**What is asked:** Write out the stretch of data from the line containing "Given: Toggle Word Wrap in Console toolbar" through the line containing "coord(59,571)" as a numbered list, skipping any blank lines. Leave the pictures out of your answer.

* begin Data shown *

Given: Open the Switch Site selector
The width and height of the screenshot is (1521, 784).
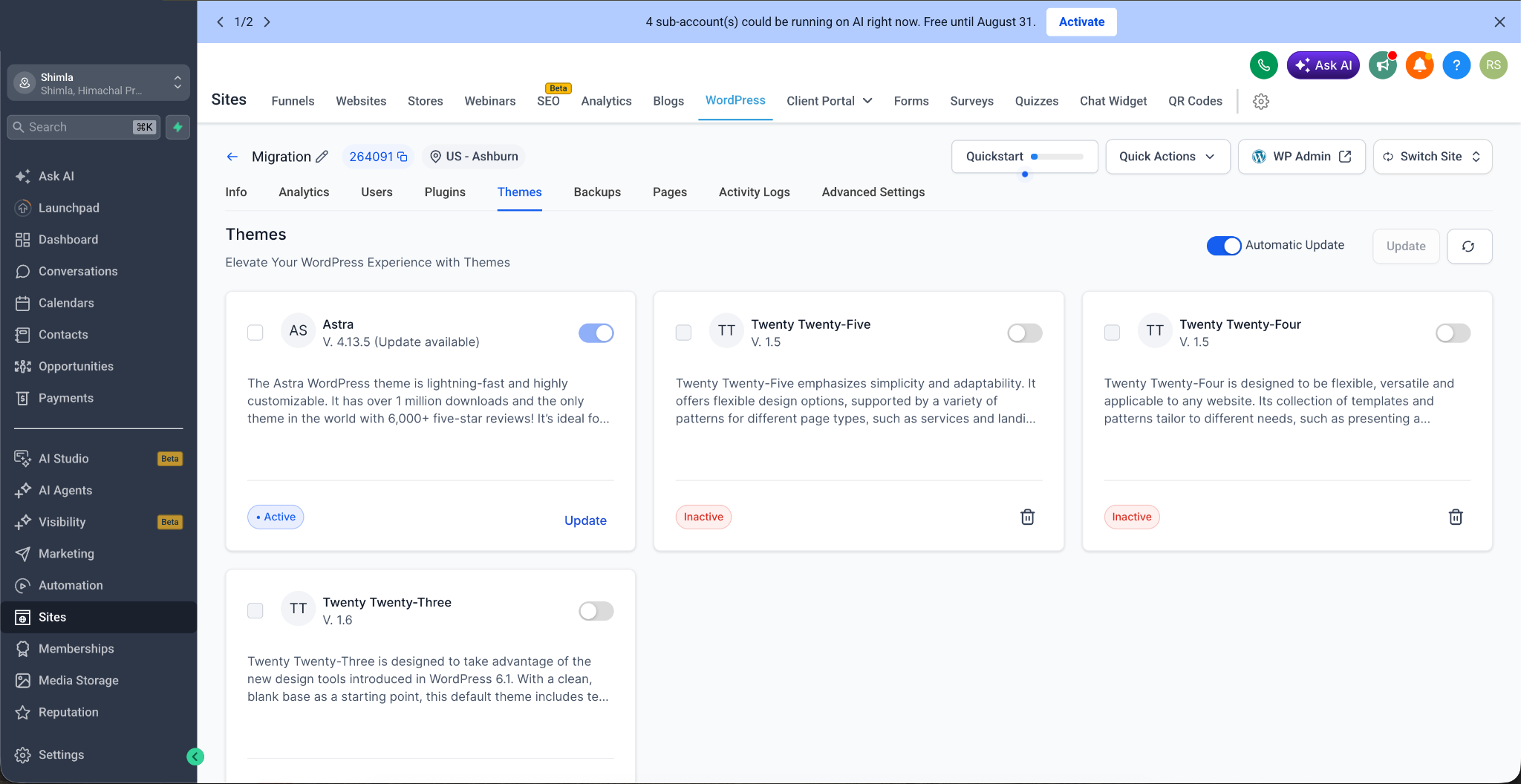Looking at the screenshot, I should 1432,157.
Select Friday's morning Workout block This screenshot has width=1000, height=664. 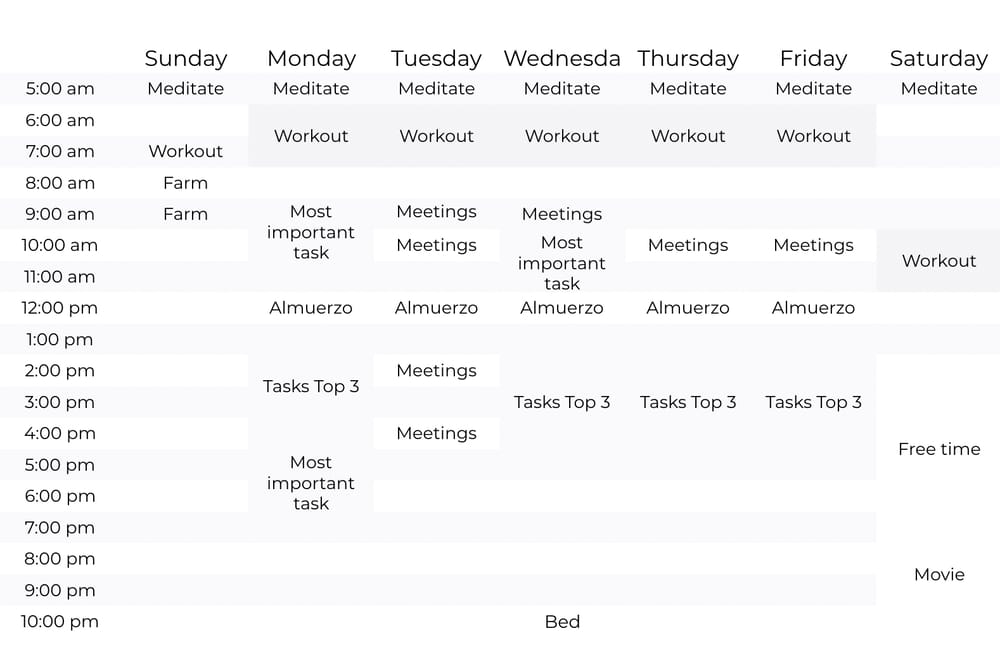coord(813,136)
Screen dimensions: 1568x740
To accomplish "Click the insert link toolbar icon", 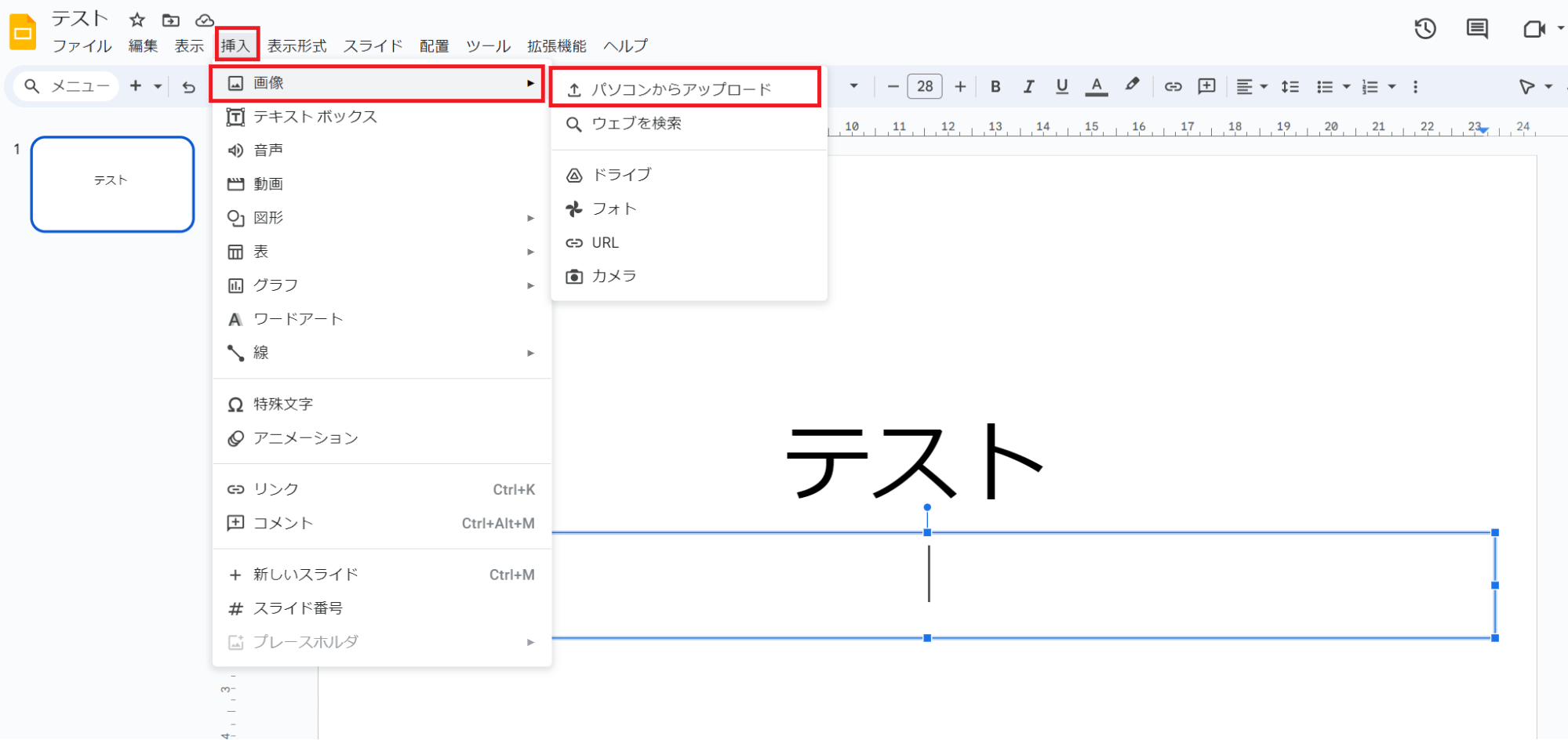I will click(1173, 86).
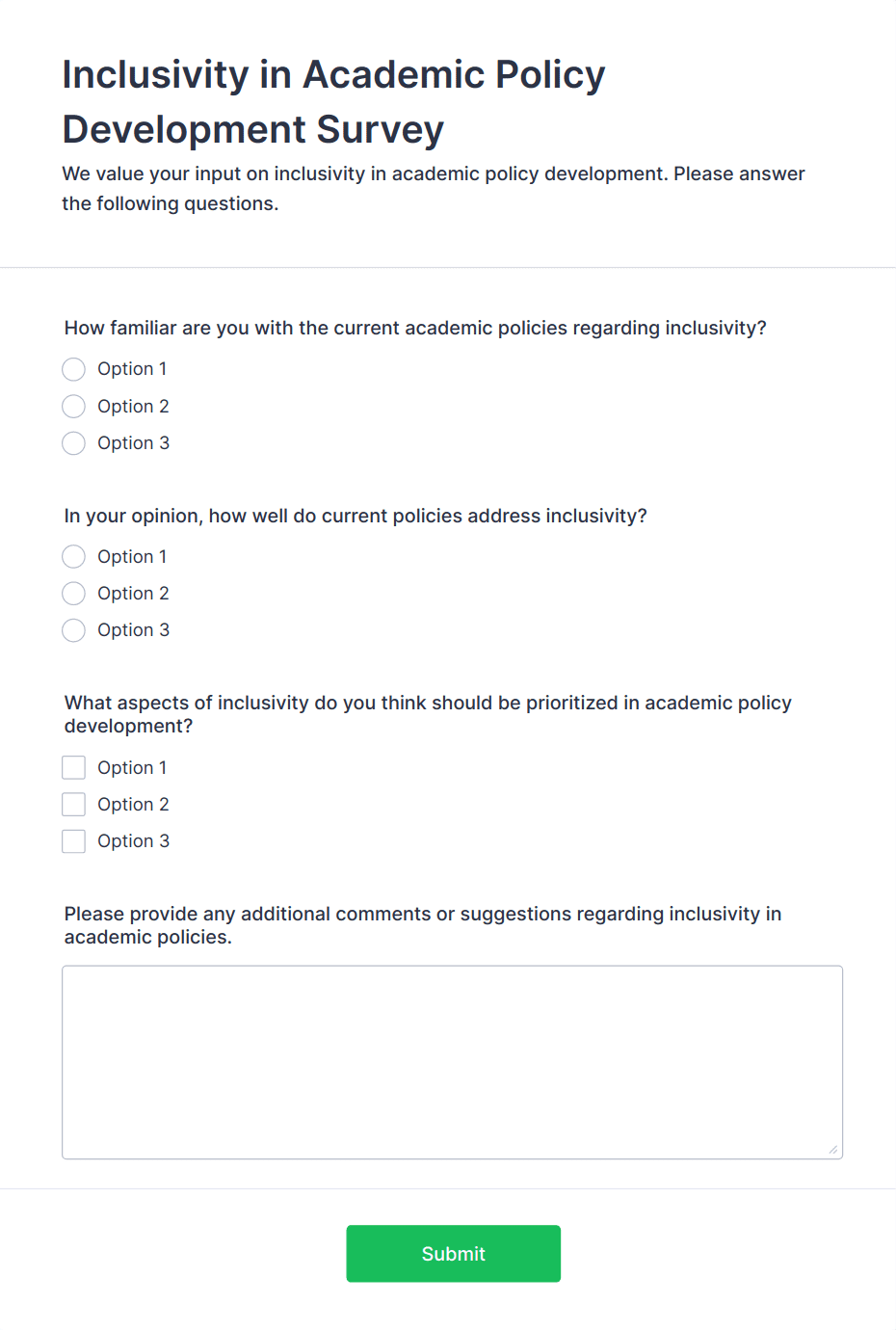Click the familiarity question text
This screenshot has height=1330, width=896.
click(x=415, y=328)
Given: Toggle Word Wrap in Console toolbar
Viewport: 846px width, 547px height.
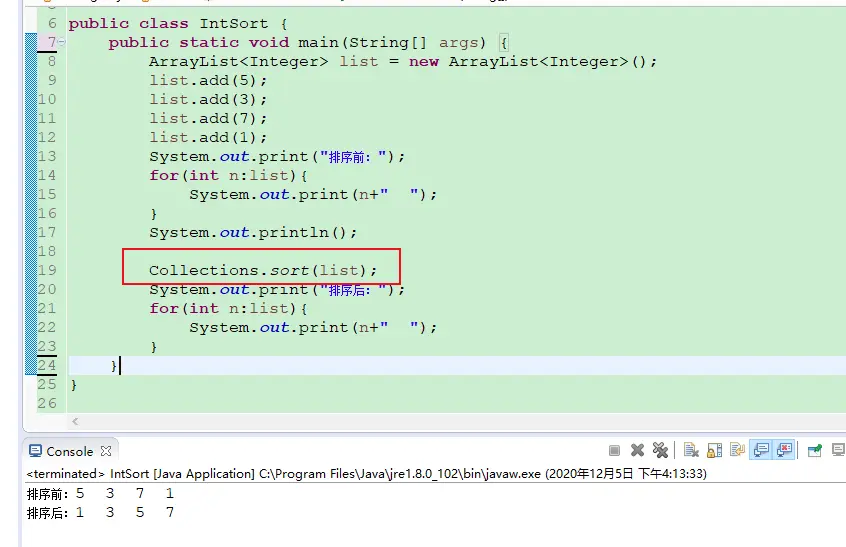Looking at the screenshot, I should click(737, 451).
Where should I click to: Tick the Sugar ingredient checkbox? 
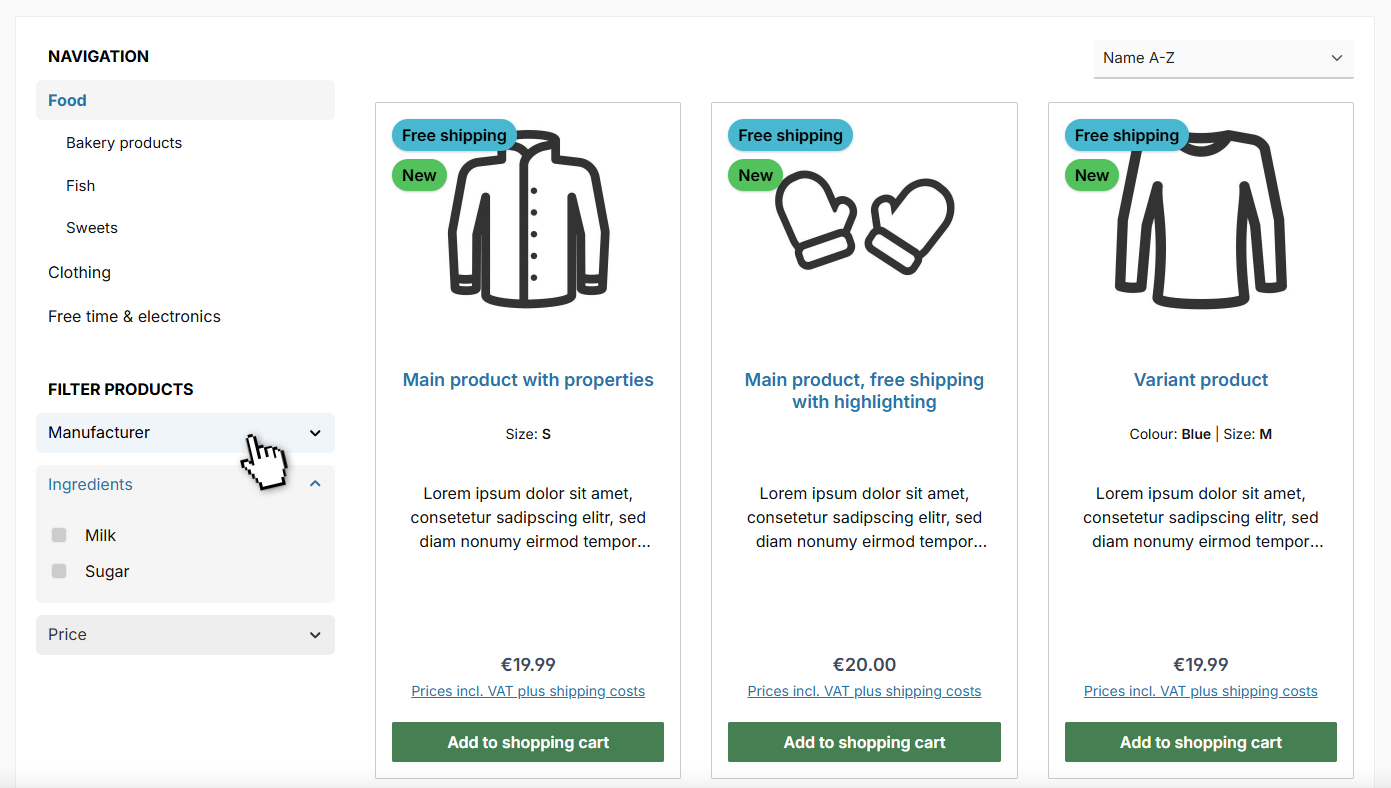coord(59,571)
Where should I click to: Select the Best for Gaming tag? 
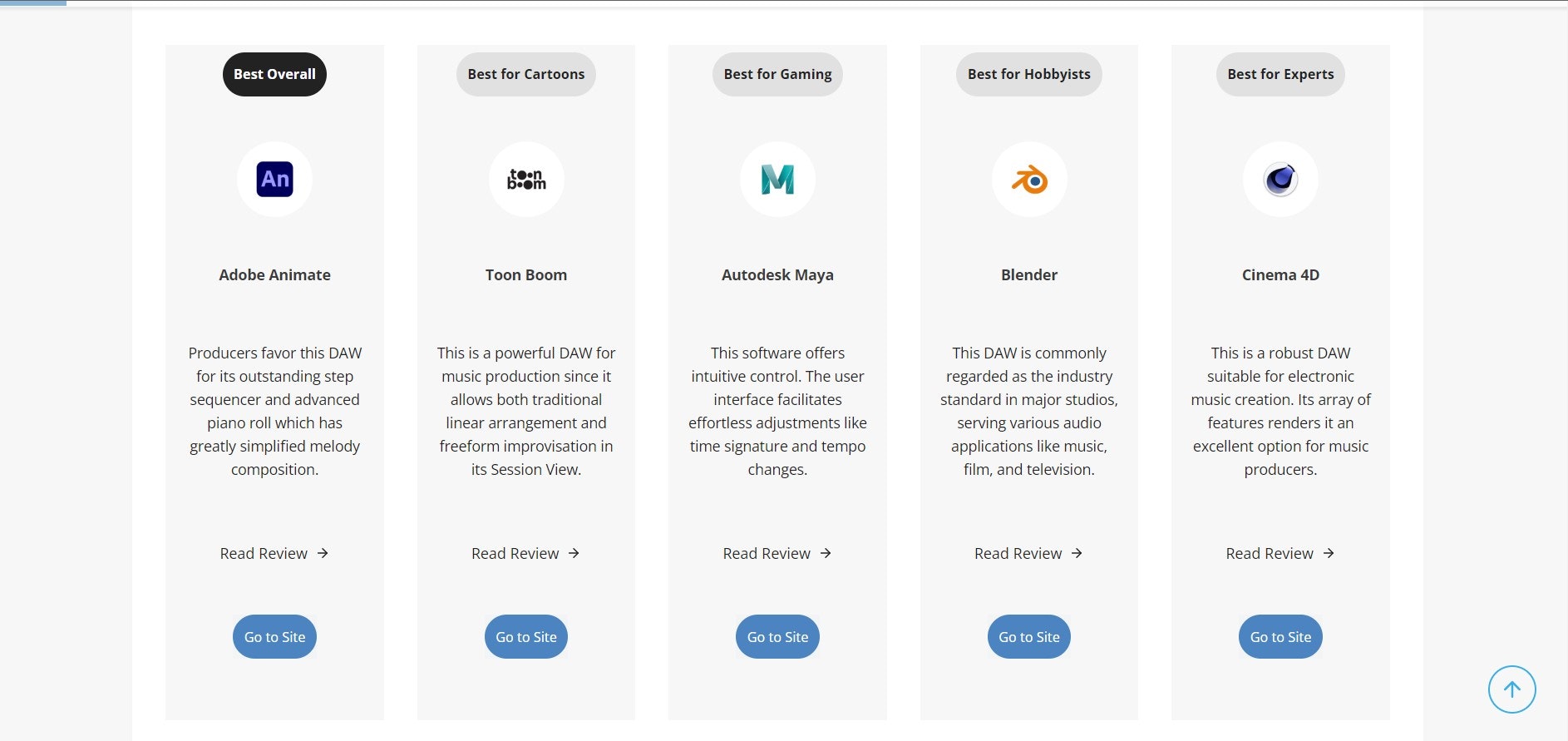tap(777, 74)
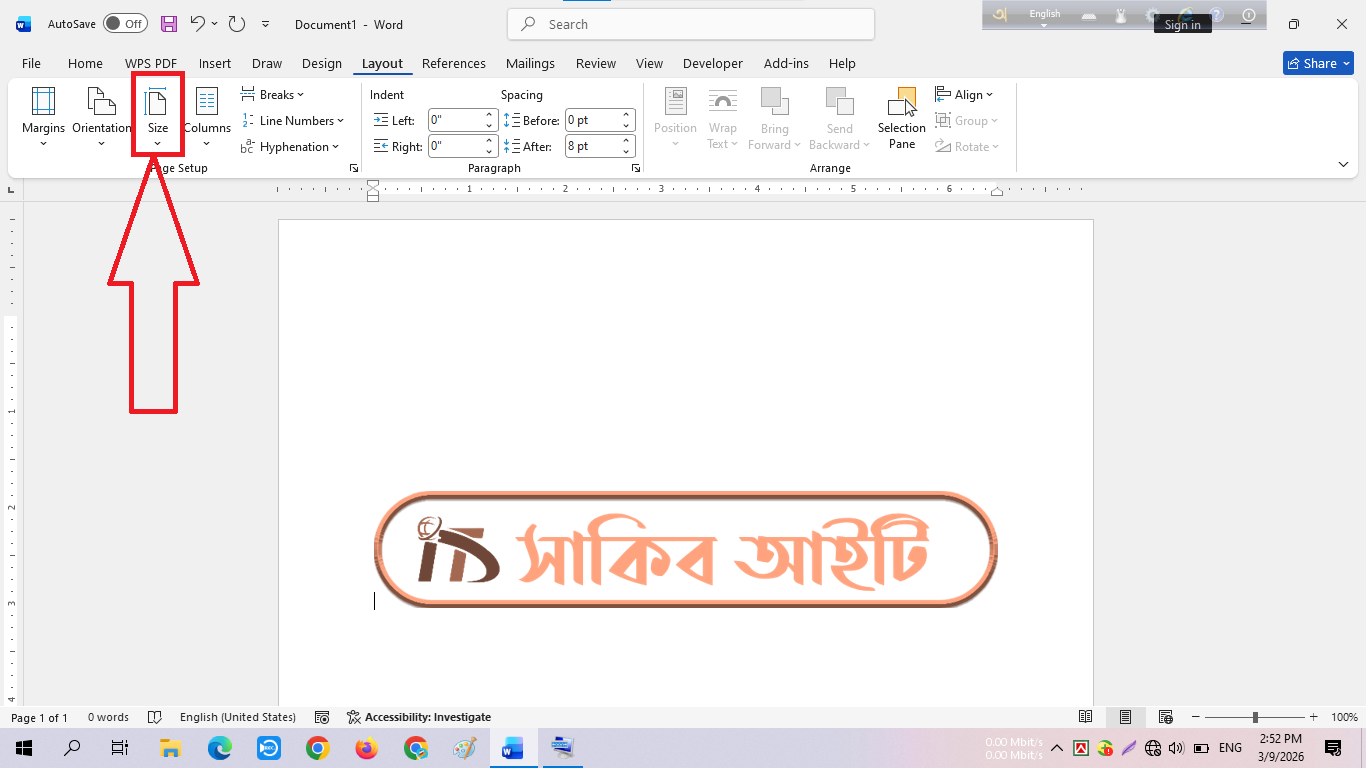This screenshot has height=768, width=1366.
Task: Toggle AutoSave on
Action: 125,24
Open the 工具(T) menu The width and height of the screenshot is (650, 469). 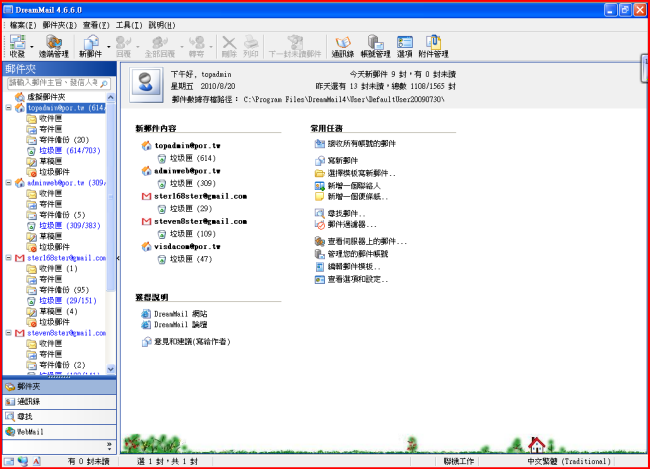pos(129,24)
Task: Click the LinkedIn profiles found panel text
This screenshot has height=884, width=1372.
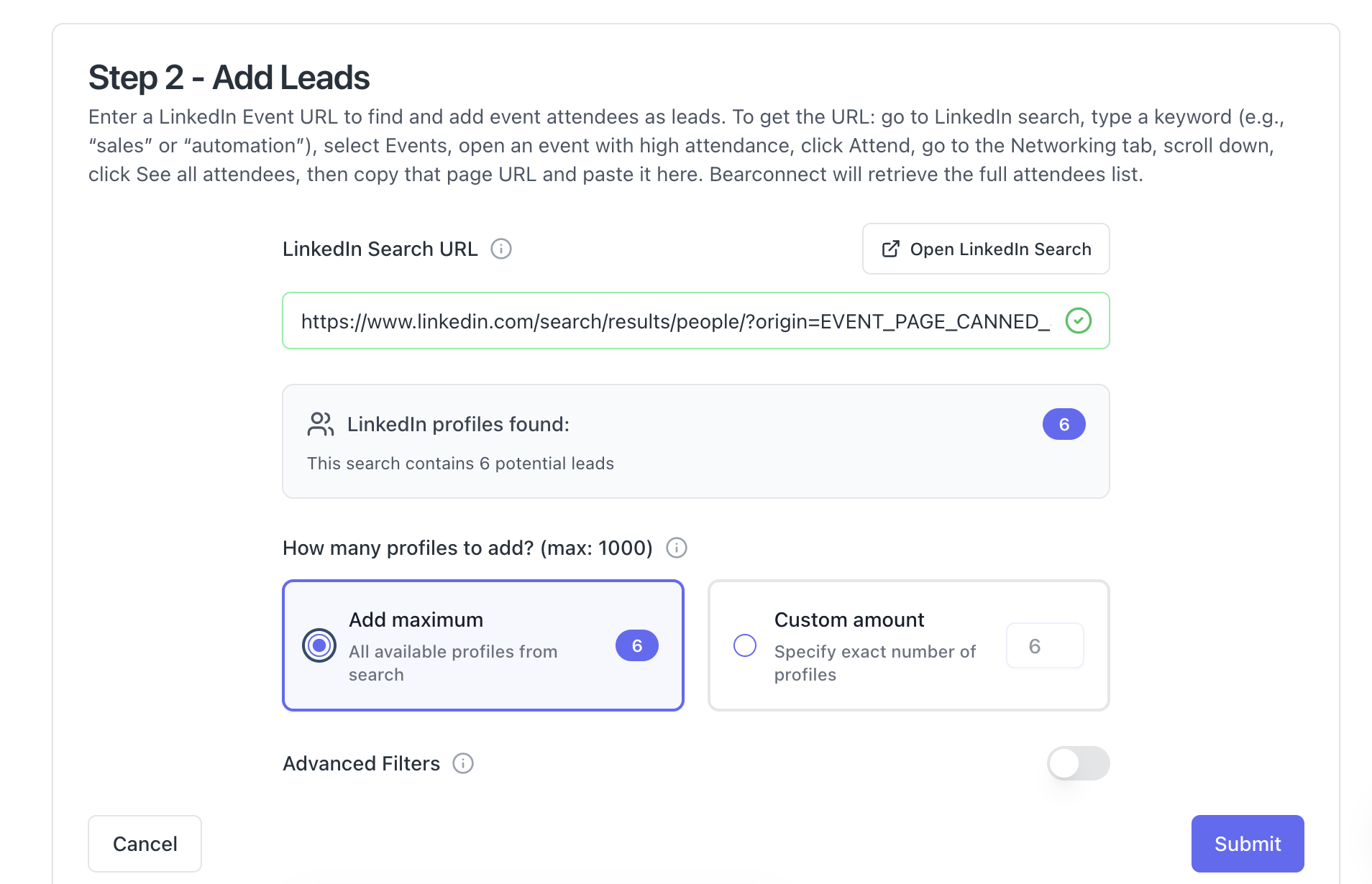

* end Data shown *

**Output for this exercise:**
1. Given: Toggle Word Wrap in Console toolbar
2. Viewport: 846px width, 547px height.
3. Looking at the screenshot, I should click(737, 451).
4. Where should I click to: Tick the Sugar ingredient checkbox? 
5. coord(59,571)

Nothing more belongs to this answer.